Can the 19th-century philosopher be repackaged for the 21st century? JOHN KENDALL HAWKINS reviews a book that says so 

Nietzsche Now!
Glenn Wallis, Warbler Press, £19.95

HUMANS enter an age dominated by the super-smarts of artificial intelligence (AI) and will soon be immersed in a souped-up quantum metaphysics where things are true and not true at the same time, and reality has the double-bind effect of the duckrabbit illusion.

Heady stuff ahead. Glenn Wallis believes it’s time for a revaluation of all values and, in his new book, Nietzsche Now! The Great Immoralist on the Vital Issues of Our Time he revisits some of the German philosopher’s most salient and controversial critiques of modern Western society. 

Nietzsche often said that he had come too soon with his penetrating observations, and that the world was not ready for his truths. Wallis believes that the time is ripe and that we need Nietzsche now more than ever.

He brings the reader through what Nietzsche wrote about a number of topics of interest to a modern audience concerned about the future in a world where personal identity, the responsibilities of governance, and the politics of freedom are in disarray at a time of global, and potentially catastrophic change. 

Wallis believes that Nietzsche’s work has practical application to these crises. “This book is a guide to thinking,” writes Wallis, rather than a manifesto. “Exacerbated by an internet culture that is accessible via our smartphones literally every minute day and night, we are at a loud, hostile, and very public impasse concerning vital questions of our shared social life.”  

Given the “grimly divided” quality of so much public discourse these days, Wallis shows the reader how we may proceed with Nietzsche’s guidance.

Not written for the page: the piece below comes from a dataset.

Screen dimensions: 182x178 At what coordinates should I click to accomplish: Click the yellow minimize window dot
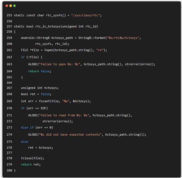(x=11, y=6)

One section of real value deals with the construction of democracy. He takes the reader through how Nietzsche saw democracy as an antidote to tyranny and follows that up with a chapter on how democracy can slide into tyranny.  

Wallis argues that Nietzsche was worried about the homogenisation process of our preferred form of government. He writes: “When the democratic prophylactic, when the taste for and mentality of democracy, slips from being a cautiously regulated ‘stimulant’ for dynamism, to being a crude ‘safety valve’ against dangerous tendencies, then it becomes a ‘bad habit’.” 

Another topic that Wallis enthusiastically addresses is that of identity (and its politics). He writes that: “It may be his treatment of identity that makes Nietzsche such a revolutionary thinker for our times.”  

In an amusing, if convoluted, example of identity issues today, Wallis brings in pop diva Gwen Stefani, and deconstructs the time she told an “Asian” reporter that “I am Japanese.”  

A big paper kerfuffle broke out, and out of the smoke came the fact that the reporter in question was Filipino, Stefani was Irish-Italian-American, and she had been greatly influenced by Japanese culture in her youth. 

Wallis uses this example to discuss Nietzsche’s notion of identity. “Could [Stefani’s blurt] conceivably be considered wholly inconsequential?” Wallis wonders. “In today’s environment,” he writes, “such queries almost predictably meet with a resounding NO! It caused injury.” Such ressentiment is destructive to notions of pluralism.

Nietzsche NOW! is an excellent, accessible read and highly recommended.